Q3: Porque é que o Bitcoin caiu após os dados de inflação superarem as expectativas?

Apesar da sua narrativa como "ouro digital" ou "proteção contra a inflação", o comportamento real do preço do Bitcoin está mais associado aos ativos de risco. Quando a inflação supera as expectativas, os mercados antecipam que a Fed manterá uma política restritiva durante mais tempo, o que normalmente significa contração de liquidez e custos de financiamento mais altos—pressionando ativos de risco como o Bitcoin. Atualmente, é visto mais como um ativo sensível à liquidez do que como uma proteção pura contra a inflação.

Q4: Qual a relevância da liquidação de 75 000 traders e 222 milhões $ no contexto histórico?

Em termos absolutos, 222 milhões $ situam-se na faixa superior das liquidações em toda a rede, mas abaixo dos picos registados em períodos de volatilidade extrema (como em março de 2024 ou agosto de 2025). O que se destaca é o padrão estrutural: liquidações alternadas entre longs e shorts, sem capitulação unilateral clara.

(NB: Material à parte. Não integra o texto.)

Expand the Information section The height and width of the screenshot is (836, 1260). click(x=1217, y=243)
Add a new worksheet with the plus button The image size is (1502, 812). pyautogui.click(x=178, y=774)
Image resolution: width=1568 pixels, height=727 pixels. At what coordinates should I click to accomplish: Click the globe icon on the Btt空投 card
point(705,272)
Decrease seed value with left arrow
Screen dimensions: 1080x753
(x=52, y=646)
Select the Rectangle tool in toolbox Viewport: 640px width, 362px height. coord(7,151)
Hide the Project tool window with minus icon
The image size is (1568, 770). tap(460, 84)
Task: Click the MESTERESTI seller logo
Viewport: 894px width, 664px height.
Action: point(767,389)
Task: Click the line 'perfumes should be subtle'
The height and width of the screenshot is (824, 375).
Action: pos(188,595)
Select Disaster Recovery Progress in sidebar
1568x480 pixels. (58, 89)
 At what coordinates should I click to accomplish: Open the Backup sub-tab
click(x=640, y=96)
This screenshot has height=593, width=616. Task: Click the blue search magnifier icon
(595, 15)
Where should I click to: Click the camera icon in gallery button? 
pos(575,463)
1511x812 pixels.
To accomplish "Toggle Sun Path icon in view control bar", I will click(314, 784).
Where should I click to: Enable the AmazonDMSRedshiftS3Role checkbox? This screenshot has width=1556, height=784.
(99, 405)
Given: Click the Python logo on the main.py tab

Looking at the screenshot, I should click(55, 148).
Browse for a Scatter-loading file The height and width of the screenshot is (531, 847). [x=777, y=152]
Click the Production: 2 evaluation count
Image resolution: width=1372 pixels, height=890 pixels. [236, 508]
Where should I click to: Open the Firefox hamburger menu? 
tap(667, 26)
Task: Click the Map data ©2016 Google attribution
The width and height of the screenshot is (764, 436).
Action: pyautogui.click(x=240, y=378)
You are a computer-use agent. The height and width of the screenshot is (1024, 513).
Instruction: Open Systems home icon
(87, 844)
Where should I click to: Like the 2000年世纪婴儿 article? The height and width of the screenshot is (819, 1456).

Isto reflete uma rotação contínua num mercado movido por stocks, e não fluxos tendenciais de novo capital. Estas condições são especialmente difíceis para traders alavancados, já que a volatilidade bidirecional ativa repetidamente stop-loss e liquidações forçadas.

Q5: Quais as variáveis-chave a acompanhar no mercado cripto na reunião da Fed de junho?

A reunião do FOMC de 16–17 de junho é o evento mais aguardado, marcando a primeira sessão de política do novo presidente da Fed, Kevin Walsh. Até lá, o mercado estará particularmente sensível a duas variáveis: (1) a trajetória dos dados de inflação de maio (IPC e PCE); (2) as orientações dos responsáveis da Fed, sobretudo quanto ao rumo das taxas. Qualquer leitura de inflação ou declaração oficial que diverja do atual posicionamento restritivo poderá levar a uma reavaliação das expectativas e impulsionar movimentos direcionais nos preços dos criptoativos.